Our Culture’s Top 5 at Salone del Mobile Milano 2026

At Salone del Mobile Milano (Milan Design Week) 2026, the global design calendar reaches its annual crescendo, with heritage brands, emerging talent and cross-disciplinary creatives converge across the fairgrounds and the wider city. From immersive installations and archival exhibitions to next-generation design movements, this year’s programme reflects a shift toward storytelling, cultural exchange, and emotionally driven design.

Across Milan Design Week 2026, the lines between art, architecture, and collectible design continue to blur, with designers presenting not just objects, but atmospheres and ideas. Here, Our Culture selects five standout moments shaping the conversation in Milan this year. Salone del Mobile Milano runs from 21 to 26 April 2026.

  1. Design Week Lagos — “All Roads Lead to Lagos”

Marking a significant milestone for African design on the global stage, Design Week Lagos makes its debut at SaloneSatellite with All Roads Lead to Lagos. The presentation introduces a new generation of designers whose work reflects the energy, material intelligence, and narrative depth of Lagos’ creative scene.

Positioned as both a showcase and a statement, the exhibition signals Lagos as an essential node in the future of global design. All Roads Lead to Lagos is a landmark presentation at SaloneSatellite during Milan Design Week, spotlighting a new generation of African designers redefining contemporary design through craftsmanship, innovation, and cultural storytelling.

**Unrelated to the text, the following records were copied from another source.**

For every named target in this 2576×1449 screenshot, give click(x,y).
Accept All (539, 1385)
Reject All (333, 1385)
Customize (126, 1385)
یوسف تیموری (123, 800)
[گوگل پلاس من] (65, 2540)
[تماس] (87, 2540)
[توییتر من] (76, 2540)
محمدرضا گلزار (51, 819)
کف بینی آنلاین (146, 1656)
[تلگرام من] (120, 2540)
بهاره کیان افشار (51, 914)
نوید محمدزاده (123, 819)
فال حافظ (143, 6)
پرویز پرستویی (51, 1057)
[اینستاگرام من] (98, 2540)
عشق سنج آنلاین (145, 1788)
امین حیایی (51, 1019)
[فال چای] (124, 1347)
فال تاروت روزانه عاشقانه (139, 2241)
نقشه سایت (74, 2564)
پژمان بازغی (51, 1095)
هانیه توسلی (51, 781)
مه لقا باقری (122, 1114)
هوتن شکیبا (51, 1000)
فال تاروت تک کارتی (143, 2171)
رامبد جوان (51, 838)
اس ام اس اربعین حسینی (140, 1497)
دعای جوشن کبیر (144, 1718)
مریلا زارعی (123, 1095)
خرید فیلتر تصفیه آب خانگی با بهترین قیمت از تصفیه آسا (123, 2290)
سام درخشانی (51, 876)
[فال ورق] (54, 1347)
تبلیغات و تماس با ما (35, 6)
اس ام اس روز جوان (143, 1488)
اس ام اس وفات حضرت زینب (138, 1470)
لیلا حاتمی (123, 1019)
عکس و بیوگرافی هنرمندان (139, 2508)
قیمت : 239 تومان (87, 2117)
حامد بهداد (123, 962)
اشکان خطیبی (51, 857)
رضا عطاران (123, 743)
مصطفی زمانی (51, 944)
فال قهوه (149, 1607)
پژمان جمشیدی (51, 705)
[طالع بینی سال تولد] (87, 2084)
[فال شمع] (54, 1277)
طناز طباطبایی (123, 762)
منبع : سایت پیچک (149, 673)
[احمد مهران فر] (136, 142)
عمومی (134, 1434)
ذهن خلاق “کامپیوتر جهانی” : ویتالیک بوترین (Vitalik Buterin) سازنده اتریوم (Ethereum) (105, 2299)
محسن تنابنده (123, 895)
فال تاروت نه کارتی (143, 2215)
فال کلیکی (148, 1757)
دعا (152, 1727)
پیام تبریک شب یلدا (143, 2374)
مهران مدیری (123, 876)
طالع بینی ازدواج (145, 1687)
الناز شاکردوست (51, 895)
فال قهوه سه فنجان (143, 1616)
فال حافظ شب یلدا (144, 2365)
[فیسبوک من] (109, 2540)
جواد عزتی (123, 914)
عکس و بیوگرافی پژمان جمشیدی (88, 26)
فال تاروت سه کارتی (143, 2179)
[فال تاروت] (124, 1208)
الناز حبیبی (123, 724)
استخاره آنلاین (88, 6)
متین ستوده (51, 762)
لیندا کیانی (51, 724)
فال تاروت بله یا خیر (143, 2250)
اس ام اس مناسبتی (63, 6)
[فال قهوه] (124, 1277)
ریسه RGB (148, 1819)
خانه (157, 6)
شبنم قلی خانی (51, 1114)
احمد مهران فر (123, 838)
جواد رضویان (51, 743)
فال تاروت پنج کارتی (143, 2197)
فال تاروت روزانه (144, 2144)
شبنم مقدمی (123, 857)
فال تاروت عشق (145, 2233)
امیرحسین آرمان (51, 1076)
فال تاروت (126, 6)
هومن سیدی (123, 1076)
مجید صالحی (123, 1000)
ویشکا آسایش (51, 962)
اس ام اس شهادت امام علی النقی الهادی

Seven new generation African designers will be featured in All Roads Lead to Lagos: Richard A. Aina, Olaoluwa AJ Durotoye, Nicole Adaora Enwonwu, Myles Igwebuike, Athanasius Johnson, Odema Acacia Saleh and Joan Eric Udorie.

This global activation extends beyond Milan, with additional engagements planned for Paris

Design Week and London Design Festival, before culminating in the flagship Design Week

Lagos festival at the National Theatre, Lagos in October 2026.

  1. Veuve Clicquot x Yinka Ilori — Chasing the Sun

Veuve Clicquot partners with Yinka Ilori to unveil Chasing the Sun, an immersive installation that brings colour, optimism, and storytelling into dialogue with design.

Presented at Mediateca Santa Teresa, the project extends the house’s ethos of joy through a series of collectible objects designed to accompany its Yellow Label and Rosé cuvées. Ilori’s signature palette and narrative approach transform the space into a sensory environment — where light, colour, and emotion converge.

On view from April 21–26, the installation also introduces a global rollout of the exclusive collection, positioning design as an extension of lifestyle and celebration.

Veuve Clicquot Chasing the Sun by Yinka Illori Sun Totems
  1. Barber Osgerby — A Citywide Presence

Few studios command Milan Design Week quite like Barber Osgerby. Celebrating 30 years, the London-based duo presents an expansive, citywide programme that underscores the breadth of their practice.

At Triennale Milano, Alphabet — a major retrospective running until September — charts three decades of work through prototypes, sketches, and landmark commissions, including the London 2012 Olympic Torch. Meanwhile, at the fair, new collaborations unfold across brands including AXOR, Kartell, and DEDON, spanning furniture, bathroom design, and textiles. This multi-venue presence positions Barber Osgerby not just as participants, but as defining voices of this year’s edition.

Barber Osgerby Triennale Milano
  1. Marc Ange at Visionnaire Milano

Marc Ange returns to Visionnaire with a new collection that continues his exploration of design as emotional and spatial experience. Structured as a trilogy — FantinoMacrodosing, and Sfogliatella — the works move between instinct and memory, translating sensation into form. A chair becomes an embrace; a table rises with quiet force; light appears to emanate from within stone.

On view at the Visionnaire Milano showroom, the presentation reinforces Ange’s ability to dissolve the boundary between object and atmosphere — a defining quality of Fuorisalone at its most poetic.

Marc Ange at Visionnaire Milano
  1. Carolina Pasti — Franco Pasti: From the Archives

Amid the intensity of Milan Design Week, Carolina Pasti offers a more intimate, reflective moment with Franco Pasti: From the Archives. Presented during Miart 2026, the open studio exhibition revisits the work of Franco Pasti (1947–2023), whose photography spanned fashion, portraiture, still life, and travel.

Featuring both published and previously unseen images — including works for Vogue Italia and Vogue Australia — the exhibition reveals a nuanced visual language shaped by decades of observation and refinement. It’s a quietly powerful counterpoint to the week’s spectacle, foregrounding legacy, archive, and the enduring resonance of image-making.